JAVA | The Tokenizer

Although it’s not directly connected to NLP, I decided to dedicate this post to a general algorithm called “Backtracking”. In simple words Backtracking is a general way to solve a problem by using a computer. The algorithm is considered “general” since it doesn’t describe how to solve a specific problem (like sorting numbers or searching for an element in a list), but it gives some high-level principles to solve many different problems.

The main idea of Backtracking is to solve a problem by starting from point A and going through all the possible options/paths until reaching point B. When we find a path from A to B it means we found a solution and solved the problem!

The general form of a Backtracking algorithm:

The easiest way to implement a backtracking algorithm is by using recursion.

First, We need to define three cases:

Reject: We are in the wrong way → this path can’t lead us to the solution.
Accept: We find a solution for the problem.
Step: We are at some point between A to B, continue to the next step.

Second, we just put our cases in this “template” (pseudo code):

function backtracking (input_list, output_list):

	# Reject – this path doesn't lead to any solution
	if reject case = true:
		return false

	# Accept – We find a solution!
	if accept case = true:
		print output_list # Our solution
		return true

	# Step – go over all the possible options in the input
	for each (n in input_list):
		test =  backtracking(input_list.remove(n), outputlist.push(n)) # Recursion
		if test = true:
			return true

	# We didn't find any solution
	return false

# First call
call  backtracking({some_input}, {})

Example:

Lets take this list of numbers: {3,4,1}, and try to sort them using Backtracking.

First, our cases:

Reject – if at the end of the output we have two unsorted numbers.

Accept – the input list is empty! (= we sorted all the numbers)

Continue – each time take a number from the input and try to put it at the end of the output.

Running the algorithm:

First call: original list {3,4,1}, output {}

pick 3 → original list {4,1}, output {3} – Continue
pick 4 → original list {1}, output {3,4} – Continue
pick 1 → original list {}, output {3,4,1} – Reject! no more options, go backward
pick 1 → original list {4}, output {3,1} – Reject! no more options, go backward
pick 4 → original list {3,1}, output {4} – Continue
pick 3 → original list {1}, output {4,3} – Reject! try the next option
pick 1 → original list {3}, output {4,1} – Reject! no more options, go backward
pick 1 → original list {3,4}, output {1} – Continue
pick 3 → original list {4}, output {1,3} – Continue
pick 4 → original list {}, output {1,3,4} – Accept! This is our solution!

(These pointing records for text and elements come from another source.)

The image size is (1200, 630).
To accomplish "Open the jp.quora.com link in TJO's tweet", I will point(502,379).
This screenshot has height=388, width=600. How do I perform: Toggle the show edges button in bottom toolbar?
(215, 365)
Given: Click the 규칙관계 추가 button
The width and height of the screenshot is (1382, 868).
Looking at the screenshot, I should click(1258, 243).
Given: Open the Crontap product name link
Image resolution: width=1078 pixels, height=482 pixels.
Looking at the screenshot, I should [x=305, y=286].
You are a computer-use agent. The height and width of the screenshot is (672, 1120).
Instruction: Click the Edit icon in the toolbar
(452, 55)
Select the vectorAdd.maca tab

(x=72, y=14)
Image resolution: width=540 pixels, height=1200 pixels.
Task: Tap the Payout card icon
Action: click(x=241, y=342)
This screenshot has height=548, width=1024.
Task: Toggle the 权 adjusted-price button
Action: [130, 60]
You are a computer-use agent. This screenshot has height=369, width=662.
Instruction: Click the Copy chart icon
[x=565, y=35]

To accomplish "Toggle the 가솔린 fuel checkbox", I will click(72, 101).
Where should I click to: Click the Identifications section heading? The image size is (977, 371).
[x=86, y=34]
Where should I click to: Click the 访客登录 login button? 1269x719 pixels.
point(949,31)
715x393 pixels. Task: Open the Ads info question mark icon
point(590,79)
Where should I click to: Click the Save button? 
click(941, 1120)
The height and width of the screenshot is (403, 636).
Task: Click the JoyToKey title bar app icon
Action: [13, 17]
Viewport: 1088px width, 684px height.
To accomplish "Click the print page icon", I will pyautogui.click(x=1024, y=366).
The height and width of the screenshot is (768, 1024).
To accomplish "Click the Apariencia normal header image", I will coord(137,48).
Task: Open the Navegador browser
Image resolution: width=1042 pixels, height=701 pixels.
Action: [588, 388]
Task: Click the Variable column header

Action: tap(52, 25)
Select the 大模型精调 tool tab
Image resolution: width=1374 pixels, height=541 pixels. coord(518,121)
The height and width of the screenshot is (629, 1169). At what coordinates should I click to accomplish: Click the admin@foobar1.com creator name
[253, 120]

Putting it all together – Java Implementation for sorting with backtracking:

import java.util.ArrayList;
public class BacktrackingSort {

	public static int counter = 0;

	public static boolean sortBacktracking
		(ArrayList input_list, ArrayList output_list,	int level) {

		// Trace
		counter++;
		System.out.println(counter + "# Level " + level
				+ ": " + input_list + " " + output_list);

		// Reject – this path doesn't lead to any solution
		if (output_list.size() > 1 &&
				(output_list.get(output_list.size() - 2)
						> output_list.get(output_list.size() - 1))){
			return false;
		}

		// Accept – We find a solution!
		if (input_list.size() == 0) {
			System.out.println("Solution: " + output_list);
			return true;
		}

		// Step – go over all the possible options in the input
		for (Integer n : input_list) {
			ArrayList clone_input_list
				= (ArrayList) input_list.clone();
			clone_input_list.remove(n);
			ArrayList clone_output_list
			= (ArrayList) output_list.clone();
			clone_output_list.add(n);
			boolean test = sortBacktracking(clone_input_list,
					clone_output_list, level + 1);
			if (test){
				return true;
			}
		}

		// We didn't find any solution
		return false;
	}

	public static void main(String[] args) {
		ArrayList input_list = new ArrayList();
		input_list.add(3);
		input_list.add(4);
		input_list.add(1);
		ArrayList output_list = new ArrayList();

		// First call
		sortBacktracking(input_list, output_list, 0);
	}
}

Different variations of Backtracking:

Some problems have a single solution, but some others have multiple solutions. Moreover, some problems have good and bad solutions – for example: solving a maze.

Find any solution:

This variation of Backtracking stops once it encountered any solution for the problem. In case of a maze, once we find a path from the starting point to the exit – we return it as the solution.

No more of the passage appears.